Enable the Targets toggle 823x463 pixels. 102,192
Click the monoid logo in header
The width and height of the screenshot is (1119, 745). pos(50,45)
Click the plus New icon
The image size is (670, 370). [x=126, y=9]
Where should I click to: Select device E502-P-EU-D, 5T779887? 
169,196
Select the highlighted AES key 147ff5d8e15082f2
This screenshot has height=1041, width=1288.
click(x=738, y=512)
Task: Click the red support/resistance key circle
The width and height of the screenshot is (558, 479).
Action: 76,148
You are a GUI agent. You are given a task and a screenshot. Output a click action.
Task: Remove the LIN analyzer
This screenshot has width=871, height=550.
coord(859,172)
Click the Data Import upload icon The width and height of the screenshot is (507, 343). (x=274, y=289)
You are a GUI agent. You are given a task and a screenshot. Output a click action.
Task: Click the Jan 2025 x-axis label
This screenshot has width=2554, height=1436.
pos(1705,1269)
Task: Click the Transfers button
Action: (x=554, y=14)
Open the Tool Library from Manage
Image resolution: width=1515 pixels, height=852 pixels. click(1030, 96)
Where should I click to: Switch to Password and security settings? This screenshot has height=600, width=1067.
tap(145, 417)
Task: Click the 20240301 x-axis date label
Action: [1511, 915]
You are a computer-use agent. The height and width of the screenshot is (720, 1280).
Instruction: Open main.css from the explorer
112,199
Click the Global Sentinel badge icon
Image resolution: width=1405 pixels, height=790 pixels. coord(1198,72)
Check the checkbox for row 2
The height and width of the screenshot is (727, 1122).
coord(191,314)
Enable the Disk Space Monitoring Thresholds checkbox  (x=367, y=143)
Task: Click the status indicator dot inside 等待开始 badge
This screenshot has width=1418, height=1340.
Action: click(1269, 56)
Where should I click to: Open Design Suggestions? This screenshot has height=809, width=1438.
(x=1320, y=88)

_What is required_
Looking over the records, find each line with the word "Enable" and copy it.

_Answer to the problem_
Enable the Targets toggle 823x463 pixels. 102,192
Enable the Disk Space Monitoring Thresholds checkbox  (x=367, y=143)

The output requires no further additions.